- WHAT YOU WILL DO
Render the items as a Markdown table with the columns Row and Line, starting at the line containing "This screenshot has height=571, width=380." and including every line through the end of the items. Leave out any blank lines.

- INPUT MATERIAL
┌──
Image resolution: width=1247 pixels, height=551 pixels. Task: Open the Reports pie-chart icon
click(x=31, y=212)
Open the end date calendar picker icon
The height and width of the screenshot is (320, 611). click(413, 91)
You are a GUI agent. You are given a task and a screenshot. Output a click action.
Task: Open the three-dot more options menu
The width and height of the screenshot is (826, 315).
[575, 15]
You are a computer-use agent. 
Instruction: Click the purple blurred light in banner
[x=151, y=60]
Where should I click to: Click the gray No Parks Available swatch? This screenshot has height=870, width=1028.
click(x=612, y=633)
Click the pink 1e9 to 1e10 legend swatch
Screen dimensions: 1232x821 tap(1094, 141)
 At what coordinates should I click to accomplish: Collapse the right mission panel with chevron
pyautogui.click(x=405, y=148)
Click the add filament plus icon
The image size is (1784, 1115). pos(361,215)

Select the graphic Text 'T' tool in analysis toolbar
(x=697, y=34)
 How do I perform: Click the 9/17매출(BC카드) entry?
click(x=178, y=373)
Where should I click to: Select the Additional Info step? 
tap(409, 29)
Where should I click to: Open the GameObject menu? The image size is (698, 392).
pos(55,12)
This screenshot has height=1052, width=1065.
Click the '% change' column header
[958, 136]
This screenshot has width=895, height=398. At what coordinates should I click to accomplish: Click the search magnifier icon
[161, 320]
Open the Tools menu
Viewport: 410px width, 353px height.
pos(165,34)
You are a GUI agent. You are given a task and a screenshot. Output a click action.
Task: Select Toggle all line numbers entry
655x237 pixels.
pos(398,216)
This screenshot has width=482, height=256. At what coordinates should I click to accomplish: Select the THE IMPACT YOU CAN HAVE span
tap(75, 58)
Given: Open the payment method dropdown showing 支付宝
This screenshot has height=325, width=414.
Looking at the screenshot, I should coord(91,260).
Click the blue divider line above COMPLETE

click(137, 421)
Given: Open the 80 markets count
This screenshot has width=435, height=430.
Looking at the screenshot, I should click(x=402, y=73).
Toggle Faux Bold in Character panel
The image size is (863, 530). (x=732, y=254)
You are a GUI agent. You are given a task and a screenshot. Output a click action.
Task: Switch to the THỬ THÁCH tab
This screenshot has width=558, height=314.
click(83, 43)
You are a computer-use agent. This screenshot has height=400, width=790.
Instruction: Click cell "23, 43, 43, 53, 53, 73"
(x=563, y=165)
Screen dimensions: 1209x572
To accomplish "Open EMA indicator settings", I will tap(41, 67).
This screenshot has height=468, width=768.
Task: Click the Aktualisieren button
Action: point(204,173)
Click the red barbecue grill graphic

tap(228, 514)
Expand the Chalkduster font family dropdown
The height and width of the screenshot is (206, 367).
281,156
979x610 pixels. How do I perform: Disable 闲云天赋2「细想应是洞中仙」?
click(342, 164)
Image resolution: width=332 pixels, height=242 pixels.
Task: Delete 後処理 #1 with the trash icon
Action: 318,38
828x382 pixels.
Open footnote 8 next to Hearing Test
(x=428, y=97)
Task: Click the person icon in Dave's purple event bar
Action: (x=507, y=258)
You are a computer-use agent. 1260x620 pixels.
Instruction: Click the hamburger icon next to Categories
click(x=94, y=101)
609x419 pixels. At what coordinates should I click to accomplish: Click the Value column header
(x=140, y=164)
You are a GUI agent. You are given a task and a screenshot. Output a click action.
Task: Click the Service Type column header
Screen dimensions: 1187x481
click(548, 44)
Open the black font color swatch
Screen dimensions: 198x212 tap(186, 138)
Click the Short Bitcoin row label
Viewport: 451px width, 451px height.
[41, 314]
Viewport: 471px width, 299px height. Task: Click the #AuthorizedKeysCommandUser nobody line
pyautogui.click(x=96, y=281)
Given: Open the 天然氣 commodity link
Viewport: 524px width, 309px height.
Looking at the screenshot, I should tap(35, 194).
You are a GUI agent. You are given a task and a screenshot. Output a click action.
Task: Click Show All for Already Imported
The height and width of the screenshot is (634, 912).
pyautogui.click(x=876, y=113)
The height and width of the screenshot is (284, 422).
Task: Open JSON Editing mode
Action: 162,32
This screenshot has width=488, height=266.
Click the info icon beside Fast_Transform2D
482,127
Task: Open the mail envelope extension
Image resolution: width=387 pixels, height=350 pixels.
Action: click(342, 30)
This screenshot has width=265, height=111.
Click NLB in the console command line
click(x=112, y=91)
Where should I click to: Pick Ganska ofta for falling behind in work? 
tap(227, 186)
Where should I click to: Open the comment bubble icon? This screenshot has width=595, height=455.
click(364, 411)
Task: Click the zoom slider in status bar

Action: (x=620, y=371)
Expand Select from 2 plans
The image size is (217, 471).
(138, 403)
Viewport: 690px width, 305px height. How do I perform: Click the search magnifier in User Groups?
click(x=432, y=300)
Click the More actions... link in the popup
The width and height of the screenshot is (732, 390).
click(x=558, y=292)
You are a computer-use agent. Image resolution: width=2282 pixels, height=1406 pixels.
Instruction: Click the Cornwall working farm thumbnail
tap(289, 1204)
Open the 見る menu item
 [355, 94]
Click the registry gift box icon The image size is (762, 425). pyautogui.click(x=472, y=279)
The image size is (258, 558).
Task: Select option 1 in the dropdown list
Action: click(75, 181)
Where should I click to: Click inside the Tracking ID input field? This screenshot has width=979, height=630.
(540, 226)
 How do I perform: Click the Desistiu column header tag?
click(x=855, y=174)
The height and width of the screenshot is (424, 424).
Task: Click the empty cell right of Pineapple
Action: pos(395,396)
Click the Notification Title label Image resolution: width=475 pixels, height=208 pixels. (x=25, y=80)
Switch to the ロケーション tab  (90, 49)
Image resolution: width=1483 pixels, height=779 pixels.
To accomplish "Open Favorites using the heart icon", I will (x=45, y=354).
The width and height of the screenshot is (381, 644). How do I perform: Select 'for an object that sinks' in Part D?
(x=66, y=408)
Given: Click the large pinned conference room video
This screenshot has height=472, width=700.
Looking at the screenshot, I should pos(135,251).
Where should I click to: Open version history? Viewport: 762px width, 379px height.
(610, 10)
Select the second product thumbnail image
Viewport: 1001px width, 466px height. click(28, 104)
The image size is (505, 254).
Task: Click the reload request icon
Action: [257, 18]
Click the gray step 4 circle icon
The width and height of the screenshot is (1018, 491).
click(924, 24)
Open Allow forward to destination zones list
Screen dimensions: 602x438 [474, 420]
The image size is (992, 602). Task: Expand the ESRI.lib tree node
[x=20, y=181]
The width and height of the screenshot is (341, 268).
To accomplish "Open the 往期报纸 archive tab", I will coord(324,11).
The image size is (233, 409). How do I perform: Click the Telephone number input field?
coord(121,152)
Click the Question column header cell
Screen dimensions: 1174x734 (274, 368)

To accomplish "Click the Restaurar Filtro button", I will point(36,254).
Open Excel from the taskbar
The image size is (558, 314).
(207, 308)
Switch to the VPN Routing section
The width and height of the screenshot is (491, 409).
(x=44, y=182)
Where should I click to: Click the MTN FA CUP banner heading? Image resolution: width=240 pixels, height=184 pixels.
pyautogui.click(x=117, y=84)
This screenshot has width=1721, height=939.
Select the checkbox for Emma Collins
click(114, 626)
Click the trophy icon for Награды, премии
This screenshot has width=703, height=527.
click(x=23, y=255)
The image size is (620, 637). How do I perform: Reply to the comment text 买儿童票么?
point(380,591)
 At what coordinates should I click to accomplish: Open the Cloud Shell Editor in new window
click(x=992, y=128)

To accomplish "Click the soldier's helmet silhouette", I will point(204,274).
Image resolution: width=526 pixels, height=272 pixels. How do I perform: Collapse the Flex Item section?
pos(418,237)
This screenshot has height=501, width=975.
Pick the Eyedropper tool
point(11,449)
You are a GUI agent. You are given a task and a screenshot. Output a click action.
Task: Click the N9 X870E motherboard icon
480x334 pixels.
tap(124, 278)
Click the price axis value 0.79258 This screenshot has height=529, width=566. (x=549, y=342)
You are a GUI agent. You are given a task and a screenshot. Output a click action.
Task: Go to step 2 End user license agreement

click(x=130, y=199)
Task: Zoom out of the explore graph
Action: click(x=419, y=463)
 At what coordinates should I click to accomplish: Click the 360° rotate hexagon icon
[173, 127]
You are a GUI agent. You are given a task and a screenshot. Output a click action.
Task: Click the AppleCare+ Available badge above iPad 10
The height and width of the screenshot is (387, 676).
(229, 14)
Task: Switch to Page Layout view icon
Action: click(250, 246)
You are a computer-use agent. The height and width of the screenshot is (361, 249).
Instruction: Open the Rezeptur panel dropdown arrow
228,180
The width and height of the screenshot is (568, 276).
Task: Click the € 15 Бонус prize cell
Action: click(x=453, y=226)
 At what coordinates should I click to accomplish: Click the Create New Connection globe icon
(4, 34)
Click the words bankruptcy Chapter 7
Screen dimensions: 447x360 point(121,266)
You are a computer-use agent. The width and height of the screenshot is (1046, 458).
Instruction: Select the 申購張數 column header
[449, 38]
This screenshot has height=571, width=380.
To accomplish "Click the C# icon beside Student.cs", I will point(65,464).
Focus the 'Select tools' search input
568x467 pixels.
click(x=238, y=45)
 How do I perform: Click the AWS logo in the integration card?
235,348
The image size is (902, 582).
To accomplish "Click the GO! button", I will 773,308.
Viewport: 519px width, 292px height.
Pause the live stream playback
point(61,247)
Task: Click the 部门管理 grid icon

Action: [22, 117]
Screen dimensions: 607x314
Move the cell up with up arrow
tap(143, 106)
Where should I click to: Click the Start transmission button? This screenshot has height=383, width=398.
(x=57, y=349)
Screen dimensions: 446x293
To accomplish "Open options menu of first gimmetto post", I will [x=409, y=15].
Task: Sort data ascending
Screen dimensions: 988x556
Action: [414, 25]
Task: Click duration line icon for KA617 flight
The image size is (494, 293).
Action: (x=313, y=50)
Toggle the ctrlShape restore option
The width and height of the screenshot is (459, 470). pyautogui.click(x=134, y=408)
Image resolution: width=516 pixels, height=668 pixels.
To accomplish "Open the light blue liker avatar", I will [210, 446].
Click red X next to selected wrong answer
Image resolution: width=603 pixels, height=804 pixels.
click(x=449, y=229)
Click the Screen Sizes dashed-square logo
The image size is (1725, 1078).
└──
- SOLUTION TO THIS TASK
| Row | Line |
|---|---|
| 1 | This screenshot has height=571, width=380. |
| 2 | To accomplish "Click the C# icon beside Student.cs", I will point(65,464). |
| 3 | Focus the 'Select tools' search input |
| 4 | 568x467 pixels. |
| 5 | click(x=238, y=45) |
| 6 |  How do I perform: Click the AWS logo in the integration card? |
| 7 | 235,348 |
| 8 | The image size is (902, 582). |
| 9 | To accomplish "Click the GO! button", I will 773,308. |
| 10 | Viewport: 519px width, 292px height. |
| 11 | Pause the live stream playback |
| 12 | point(61,247) |
| 13 | Task: Click the 部门管理 grid icon |
| 14 | Action: [22, 117] |
| 15 | Screen dimensions: 607x314 |
| 16 | Move the cell up with up arrow |
| 17 | tap(143, 106) |
| 18 | Where should I click to: Click the Start transmission button? This screenshot has height=383, width=398. |
| 19 | (x=57, y=349) |
| 20 | Screen dimensions: 446x293 |
| 21 | To accomplish "Open options menu of first gimmetto post", I will [x=409, y=15]. |
| 22 | Task: Sort data ascending |
| 23 | Screen dimensions: 988x556 |
| 24 | Action: [414, 25] |
| 25 | Task: Click duration line icon for KA617 flight |
| 26 | The image size is (494, 293). |
| 27 | Action: (x=313, y=50) |
| 28 | Toggle the ctrlShape restore option |
| 29 | The width and height of the screenshot is (459, 470). pyautogui.click(x=134, y=408) |
| 30 | Image resolution: width=516 pixels, height=668 pixels. |
| 31 | To accomplish "Open the light blue liker avatar", I will [210, 446]. |
| 32 | Click red X next to selected wrong answer |
| 33 | Image resolution: width=603 pixels, height=804 pixels. |
| 34 | click(x=449, y=229) |
| 35 | Click the Screen Sizes dashed-square logo |
| 36 | The image size is (1725, 1078). |